# Pre-Release Notes - November 2025
source: https://developer.mastercard.com/mdes-digital-enablement/documentation/release-notes/pre-release-notes-nov-2025/index.md

The Tokenize API request has been enhanced to support providing cardholder consent and authentication indicators for tokenizing cards issued in India. This enhancement aligns with the regulatory guidelines issued by the Reserve Bank of India (RBI) for cards issued in India.

As part of this update, merchants are now required to provide cardholder's consent to Mastercard at the time of initiating tokenization for a card on file tokenization using an Indian-Issued card. Merchants are also required to confirm that the cardholder authentication was performed successfully before submitting the Tokenize API request.

## Release Dates {#release-dates}

* MTF: 10th Sept 2025
* Production: Phased roll out plan.
  * Phase 1: 31st October 2025 (Providing cardholder consent and authentication indicators to Mastercard is optional until Phase 2)
  * Phase 2: 31st March 2026 (Providing cardholder consent and authentication indicators to Mastercard is mandatory from this date)

### Change - Record Cardholder Consent {#change---record-cardholder-consent}

From 1st April 2026, Token requestors must provide specific cardholder consent and authentication data in the Tokenize API requests when tokenizing cards issued in India.

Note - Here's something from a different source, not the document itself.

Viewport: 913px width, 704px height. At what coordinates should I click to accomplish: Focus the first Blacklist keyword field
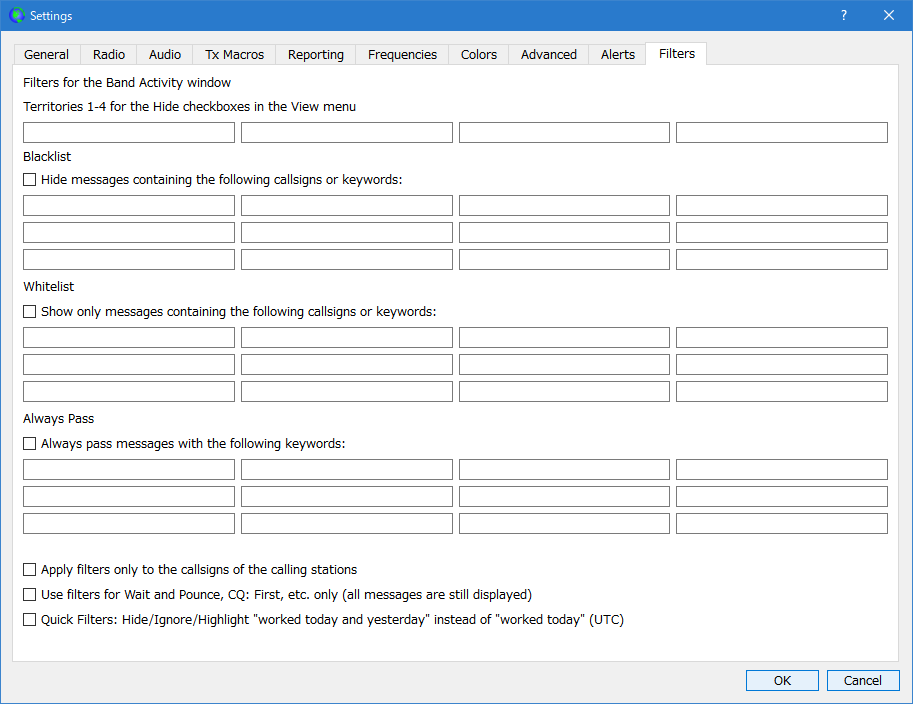point(129,206)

The new object called `cardHolderConsentAndAuthenticationData` contains six new fields:

|            New Field Name            |                                     Description                                     |
|--------------------------------------|-------------------------------------------------------------------------------------|
| `cardHolderConsentCapturedFlag`      | Flag to indicate if the cardholder consent was captured.                            |
| `cardHolderConsentCapturedTimestamp` | The date and time when the consent was captured.                                    |
| `authenticationPerformedFlag`        | Flag to indicate if the cardholder authentication was performed.                    |
| `authenticationPerformedTimestamp`   | The date/time when the cardholder authentication was performed.                     |
| `authenticationType`                 | The authentication type that was used to perform authentication of the cardholder.  |
| `authenticationValue`                | The authentication value that was used to perform authentication of the cardholder. |


API Reference: `GET /digitization/tokenize`

For more information about this functionality, refer to [GLB 11690.1](https://trc-techresource.mastercard.com/r/bundle/m_an11690_en-us/page/d/en-US/pql1747077707799.html)

## Customer Impact {#customer-impact}

Change is mandatory for cards issued in India.

To maintain backward compatibility for existing customers tokenizing India issued cards, MDES will continue to accept tokenization requests with optional cardholder consent data until March 31, 2026. Starting April 1, 2026, Token Requestors must provide the new object called `cardHolderConsentAndAuthenticationData` in the tokenization requests, for cards issued in India, in alignment with the RBI guidelines. Non-compliance will result in failed tokenization attempts.

For cards issued globally, this change is optional.